After Politico wrote about the origins of the images, stock-footage creator Daniel Hurst — who did not create those particular scenes — said he started getting inquiries from potential clients asking whether his clips were "made in the U.S.A."

Hurst is all too familiar with stock-footage fails. In 2010, he uploaded a clip of his son waving an American flag in slow motion. It had the perfect ingredients for a winning political message: a cute kid with an expression so neutral it could be taken for concern or contentment, plus an obvious symbol of patriotism. Davis is pretty sure he used the clip first, in an advertisement for the Ronald Reagan-founded PAC Citizens for the Republic. (In a phone interview, Davis seemed disappointed to learn the flag waver was the son of the director instead of a young patriot in his natural setting.)

In the five years since it first appeared, "young boy waving flag, slow motion" has appeared in ads for Scott Walker, Carly Fiorina, Ben Carson, Mitt Romney, Marco Rubio and Ted Cruz, BuzzFeed reported this year.

Hurst’s son doesn’t mind at all.

“My kids generally love doing it,” Hurst said. “They enjoy the process of shooting and seeing themselves in commercials and things. We might not shop at that store or support that political candidate, but that’s just the nature of the business. And all of our family and people we know, they see us on TV and they know what’s going on.”

Professionals such as Hurst and Kokkoros are constantly looking to fill the need of all types of advertisements, consulting with the stock agencies to find out what kinds of downloads are in demand. Lately, it has been time-lapse images of busy streets, bird’s-eye footage of big cities, and people wielding high-tech equipment, looking authoritative. For campaign season, Shutterstock curator Robyn Lange recommends filmmakers shoot anything with traditional American themes.

“Cornfields, windmills, horses in pasture . . . anything you could find within the lines of ‘The Star-Spangled Banner’ is what they like to present,” Lange said.

Shutterstock contributor Bill Burlingham specializes in what he calls "The Hero Shot." He transforms his photo studio into any number of small businesses and transforms an actor into an archetypal American worker. The coffeehouse barista, the greasy auto mechanic, the young teacher — they stand proudly in front of their pseudo-workplaces, staring wordlessly through the camera and straight into your living room with a gaze that assures that they're just like you.

“We’re not ashamed to deal in cliches,” Burlingham said. “They sell.”

Full-time stock-footage producers can earn about $50,000 to $75,000 a year. They typically pay the actors — part-timers or amateurs, some with experience as extras or in public-service announcements — about $30 to $50 an hour. Actors sign waivers allowing their images to be used for any type of advertisement, except perhaps those of sensitive topics, such as medical conditions.

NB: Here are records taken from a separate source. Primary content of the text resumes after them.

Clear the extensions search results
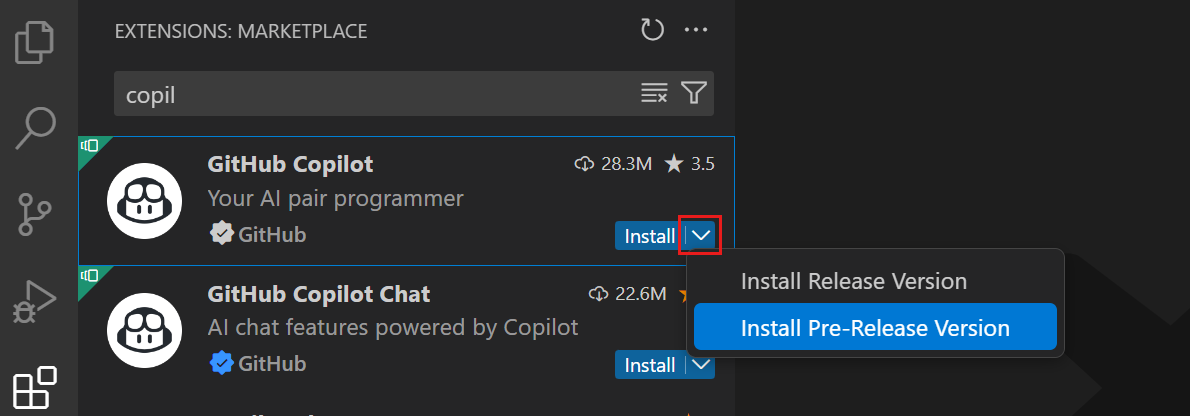point(654,94)
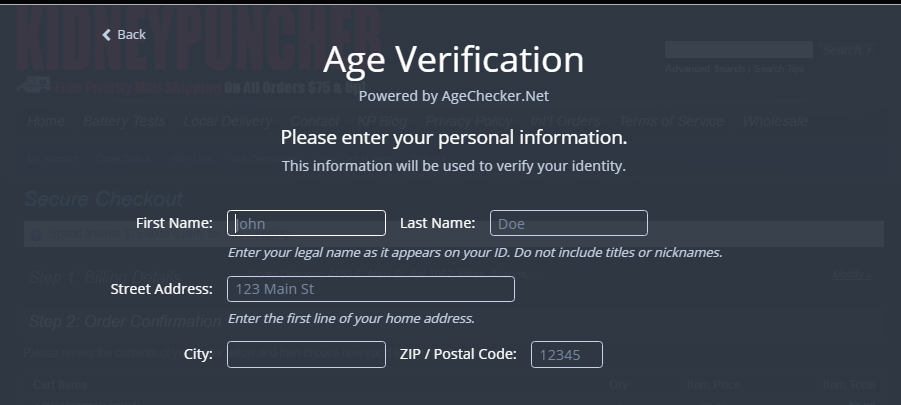Click the Kidneypuncher logo
901x405 pixels.
click(x=199, y=40)
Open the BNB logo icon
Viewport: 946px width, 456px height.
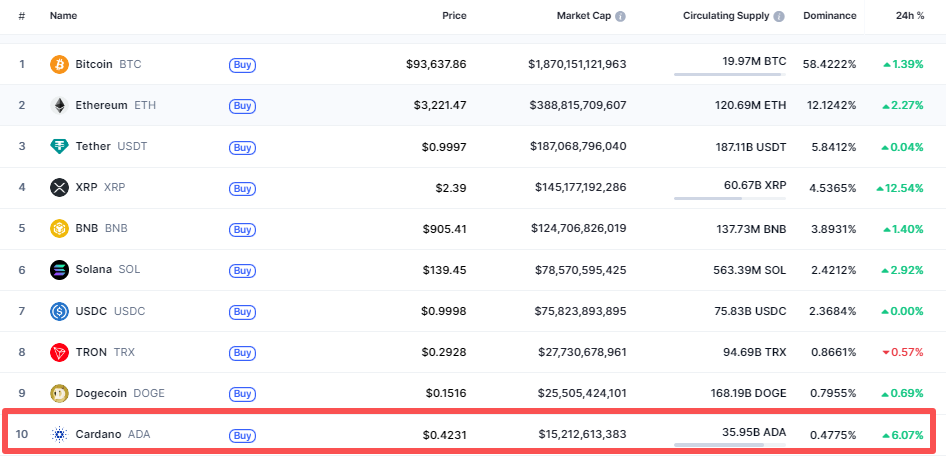[x=60, y=228]
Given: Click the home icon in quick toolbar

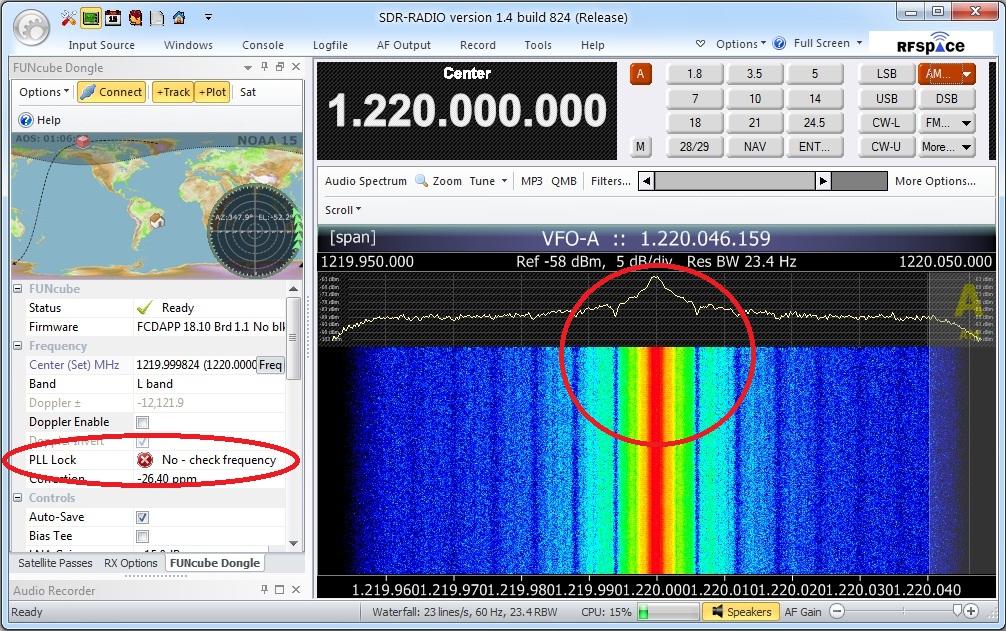Looking at the screenshot, I should [x=178, y=18].
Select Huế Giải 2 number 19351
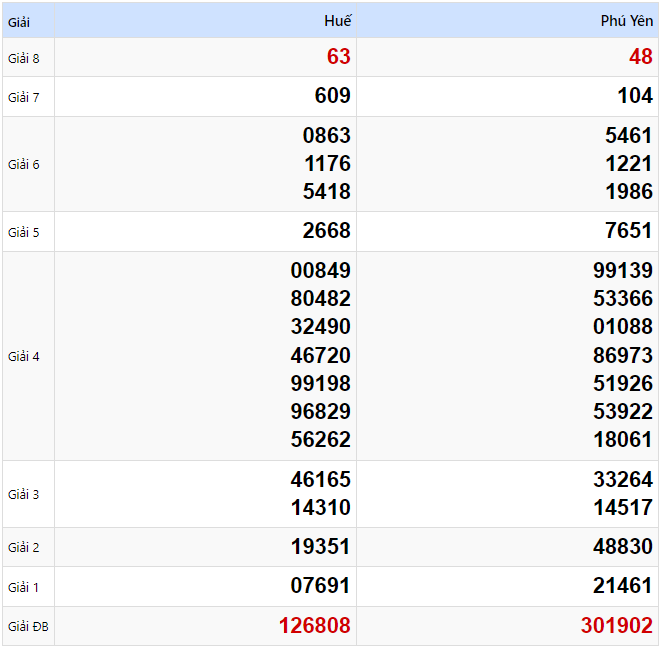 click(x=321, y=547)
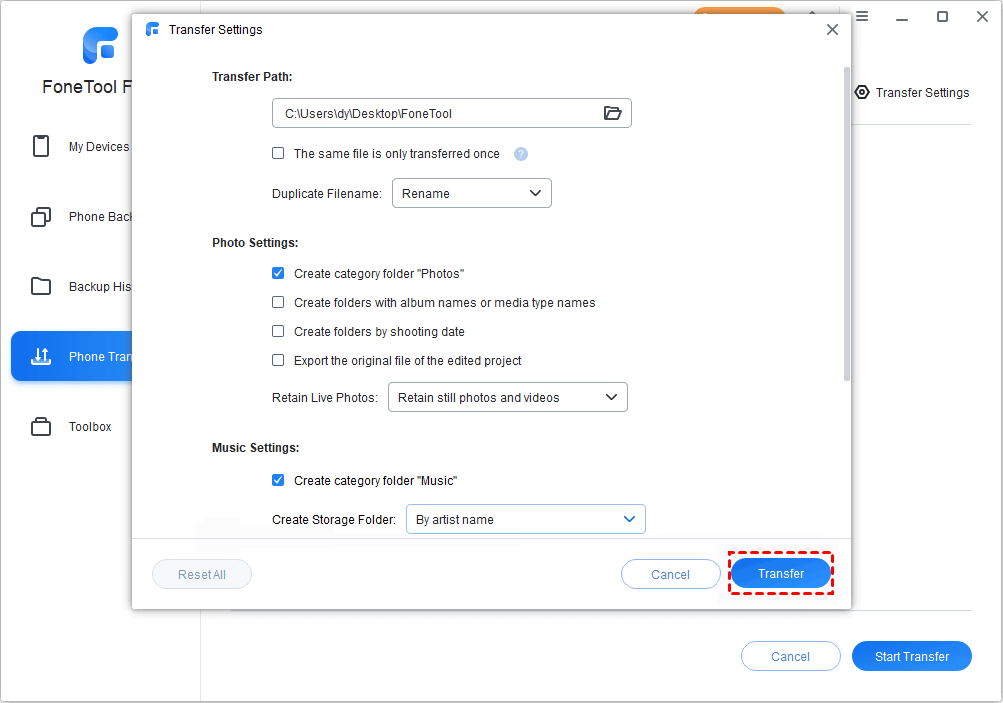Open Create Storage Folder dropdown
Image resolution: width=1003 pixels, height=703 pixels.
(x=525, y=519)
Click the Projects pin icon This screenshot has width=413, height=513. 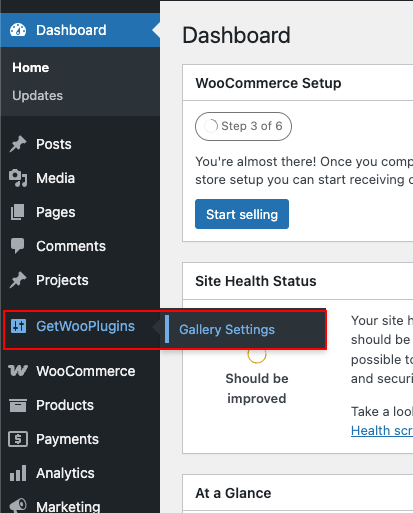pos(18,280)
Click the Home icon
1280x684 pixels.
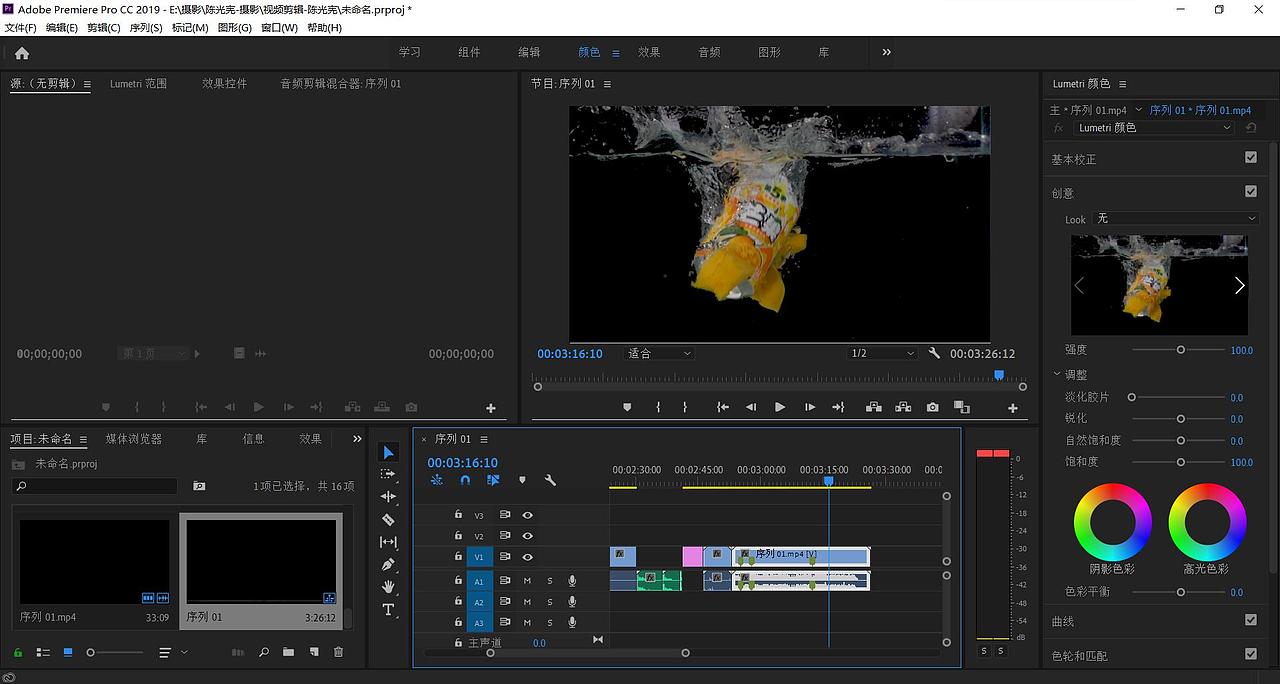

Sometimes Burlingham dispenses with actors and just films himself. He's a white man in his 60s, a key demographic for many political advertisers. You can buy clips of him as a corn farmer, a grandfather, a "senior man worrying about his bills," a runner, a man with a knee injury, a professor and an engineer.

Does the public realize that he’s not any of those things? Do they care that the people starring in ads for political candidates may not even know those candidates exist?

"At the end of the day, a stock shot is a visual representation of an idea or people or policy," said Julian Mulvey, who makes advertisements for Democrats. "Stock shots get a bad name, but the reality is they save campaigns thousands of dollars."

But a truly good ad cannot exist on stock alone, Mulvey said. The best, in fact, may not rely on any stock at all. If a candidate can muster supporters of various ages and races who will appear in an ad for free, that candidate probably will do pretty well at the polls anyway.

“Real people, real voters, unscripted, is often more powerful than what lots of people can devise around a conference-room table,” Mulvey said.

Unless, of course, you need high-definition stock footage of a lot of people around a conference-room table.